Officiellement, ma mission est triple: rétablir l’autorité de l’Etat, contribuer au dialogue républicain, faire avancer les dossiers économiques, sociaux et culturels.

Mais quels sont les moyens? Un préfet ne saurait véritablement actionner les machines judiciaire et policière - pour la police ,un peu sans doute, mais ce n’est pas ma tasse de thé - Cela dit, je vais m’y efforcer. Le problème est qu’il faut aussi veiller à ne pas contrarier le processus “politique” en cours avec la trêve acquise pour trois mois, attendue pour six mois supplémentaires.

En un mot, c’est le grand écart… avec les redoutables conséquences que l’on devine.

Pour les dossiers, j’ai l’impression que la volonté politique est bien hésitante. On peut le comprendre à voir les sommes déversées sur la Corse. Comment répondre à beaucoup à Paris de dire que cela suffit…Mais alors comment répondre aux attentes si impatientes de socio-professionnels de tout poil abreuvés, semble-t-il, ces derniers mois en particulier, de bonnes paroles et de semi-promesses.

En définitive, c’est cela qui me soucie le plus car je crains beaucoup cet exercice de faux-semblant.

Voilà bien vite résumées mes préoccupations du moment. je ne veux pas les exprimer trop publiquement afin de ne pas démoraliser Dominique, qui fait admirablement contre mauvaise fortune bon coeur.

Et j’ai toujours préféré “faire envie que pitié” et je tiens à partir de Versailles - ce poste somptueux que je n’ai jamais aimé - en faisant valoir l’évidente marque de confiance du président de la République et du gouvernement.

Nous partons donc.

Je m’accroche à l’idée que cela peut être pour 18 mois seulement, moyenne approximative de mes prédécesseurs. Et je vais m’efforcer de tenir chronique régulière de cette aventure, mission impossible pour la première fois de ma vie professionnelle”.
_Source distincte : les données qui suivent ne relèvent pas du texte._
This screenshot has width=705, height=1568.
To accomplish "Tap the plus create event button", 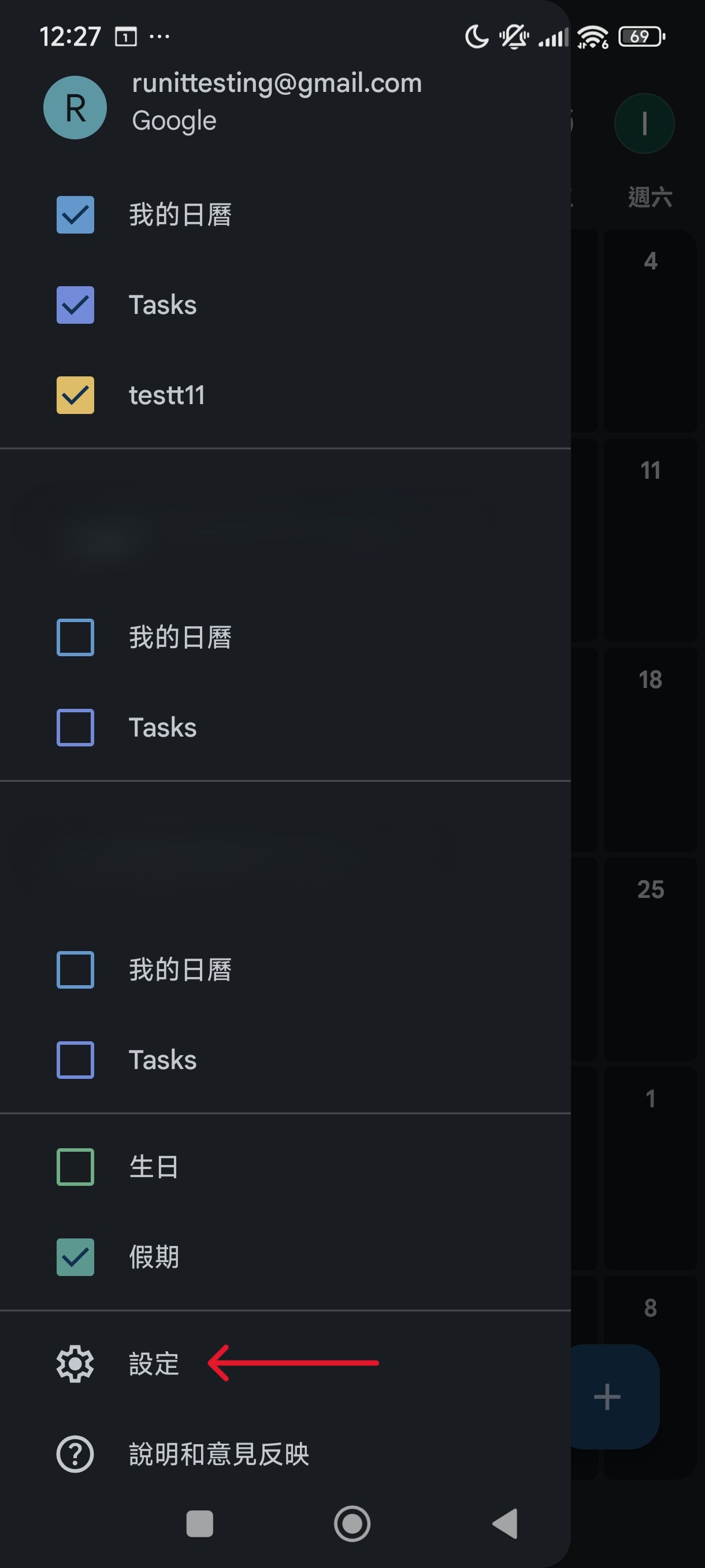I will [614, 1396].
Ecrit par le préfet des Yvelines, Claude Erignac, juste après avoir appris sa nomination comme préfet de la région Corse. Février 1996.


3 commentaires:

chemato a dit…

Emouvant...
Entre prof en ZEP et préfet en Corse, j'hésite encore.

Anonyme a dit…

Tu ne dors pas à 1heure du matin, chemato? Tu devrais m'appeler ou Patate...Mais toi, tu n'as pas d'enfants qui toussent...
Pour la lettre,c'est assez curieux de lire cela après coup. 18 mois maximum, il espérait...

Anonyme a dit…

j'me sens un peu en ce moment comme le préfet Erignac.
Comme si ça ne suffisait pas pendant la semaine, nouveau regroupement d'élèves devant le collège
( j'essayais de faire une sieste pendant que mes enfants sont aux ciné avec leur père), regroupement pendant lequel manifestement certains essayaient de se battre ( j'ai cru entendre "Viens tape-moi") et d'autres disaient ( enfin je crois car j'étais à moitié endormie) qu'ils allaient venir m'appeller. MERDE, MERDE et MERDE, je ne suis pas leur mère. J'ai failli tout de même sortir de chez moi la gueule enfarinée et puis ils sont partis...
Samedi 16h15 (vivement la mut')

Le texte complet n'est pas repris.